本書を読む前に、森村誠一著『悪魔の飽食』を久々に取り出して見た。奥付に「昭和56年」とある。そうか、あのフィーバーからもう二十五年近くが過ぎたのか。
若い読者のために申し添えると、『悪魔の飽食』は、戦中の満州(中国東北地方)で「石井部隊」こと関東軍第七三一部隊が、中国人捕虜らを人体実験や生体解剖に供しながら、大規模な細菌戦に備えていた事実を、初めて満天下に知らしめたドキュメントである。三部作で累計三百万部以上の超ベストセラーとなったが、著者の森村氏には匿名の脅迫や右翼団体からの抗議が殺到したことでも知られた。
その七三一部隊を率いていた石井四郎の日記が、最近、本書の著者により発見されたとの記事を読み、思わず唸(うな)った。戦後六十年も経(た)って、まだこんなものが出てくるのか、と。いや、関係者の大半が鬼籍に入ったいまだからこそ出てきたのかもしれないのだが……。
ただし、石井が敗戦直後に記した日記帳二冊の内容それ自体は、備忘録代わりのメモ程度のもので、そこから生々しい告白の類が飛び出してくるわけではない。その暗号や略称ばかりで第三者には何が何やらわからない日記の中身を、アメリカの公文書や関係者たちが残した証言、数少ない存命者へのインタビューと突き合わせて、丹念に肉付けをし、誰にもわかる形で提示したところに、本書の真骨頂がある。

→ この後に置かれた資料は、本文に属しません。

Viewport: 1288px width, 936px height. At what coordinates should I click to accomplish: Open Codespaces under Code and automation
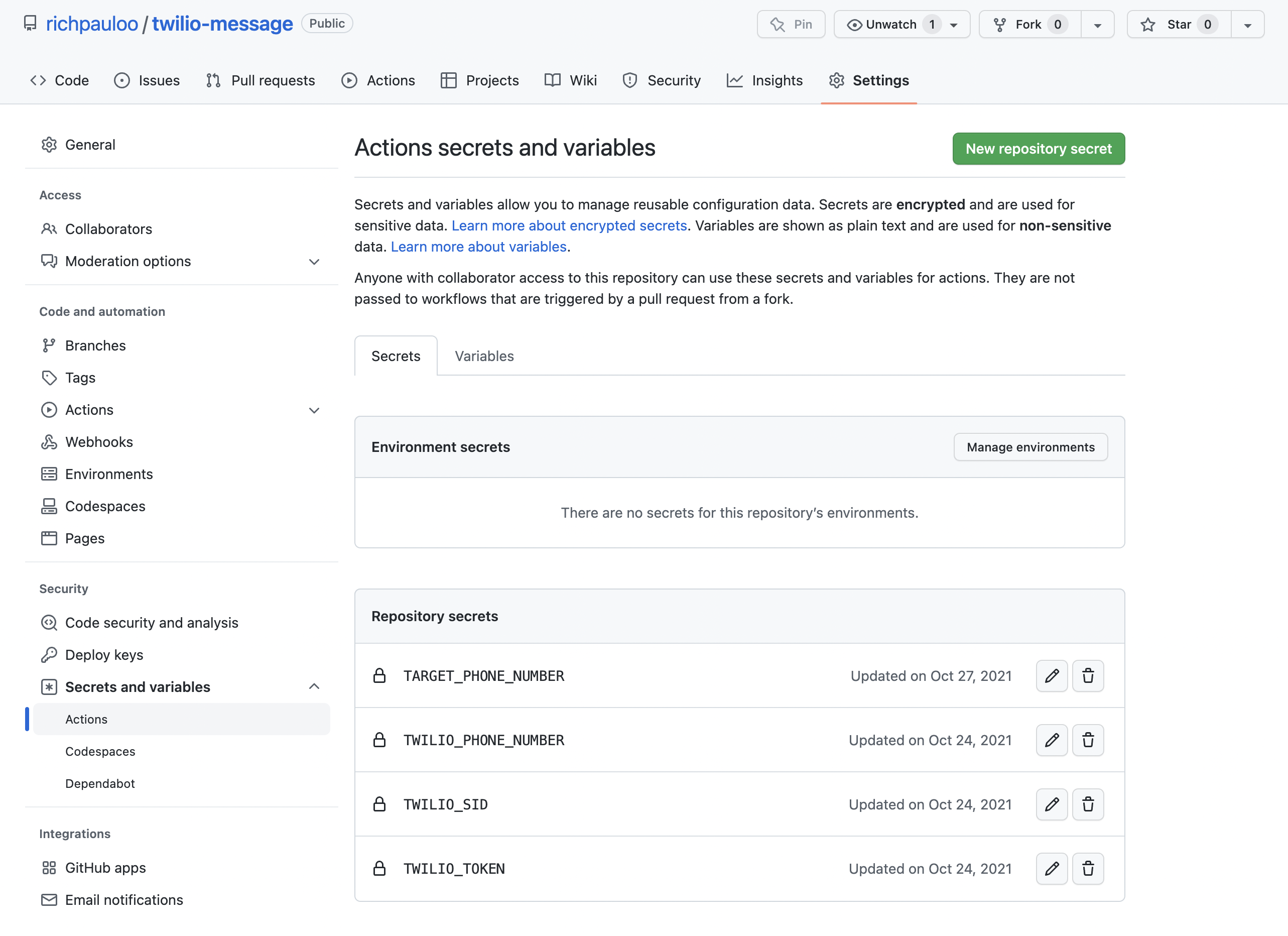(x=105, y=506)
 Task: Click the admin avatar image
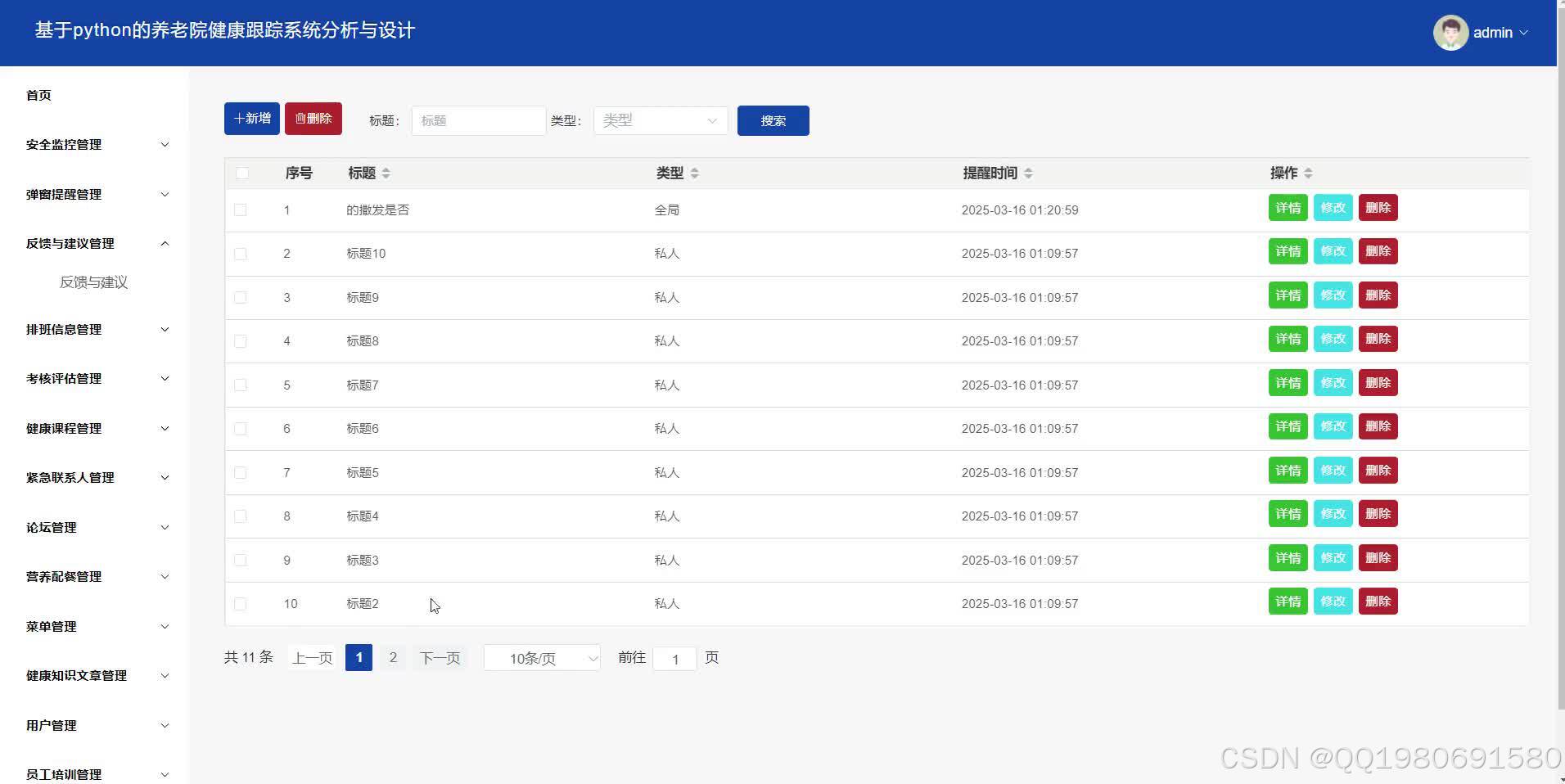coord(1450,32)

戦争犯罪の極みとも言うべき蛮行を冒しながら、石井ら七三一の隊員たちは、なぜ誰一人として戦犯にならずに済んだのか。そこにあったとされる当時のGHQとの密約とは、いったいどんなものだったのか。著者は、厖大(ぼうだい)な公文書から新事実を洗い出し、これまで一度も取材に応じてこなかった元軍医の口を開かせた。
こうして浮かび上がってきた現代史の奇々怪々な絵図を小文で説明するのは不可能で、本書をお読みいただくしかないのだが、おそろしく単純化して言うと、次のようなものだ。
アメリカにとっては、石井らを絞首台に送ることよりも、彼らが満州から密(ひそ)かに持ち帰った人体実験のデータのほうが、はるかに重要であった。とりわけペスト菌に感染させたペスト蚤(のみ)は、「七三一部隊が発明した当時の最新秘密兵器」で、ソ連も虎視眈々(こしたんたん)と狙っていた。石井らは戦犯の訴追を免れるため、その背後にいた陸軍参謀本部は「天皇にも累が及ぶ」のをかわすべく、いわば血まみれのデータをアメリカ側にそっくり引き渡したのである。
元七三一の面々は、素知らぬ顔で戦後の医学界に活躍の場を得た。自称「石井の番頭」はのちのミドリ十字を創業し、"薬害エイズ事件"を引き起こす。ニューヨーク在住の著者は、9・11後、炭疽菌(たんそきん)やペスト菌によるテロ攻撃の恐怖を肌で味わう。"悪魔の飽食"は決して終わっていないのである。
日記に垣間見える石井の素顔が、人一倍の母親思いだったというのも、人間存在の底知れなさを感じさせるばかりだ。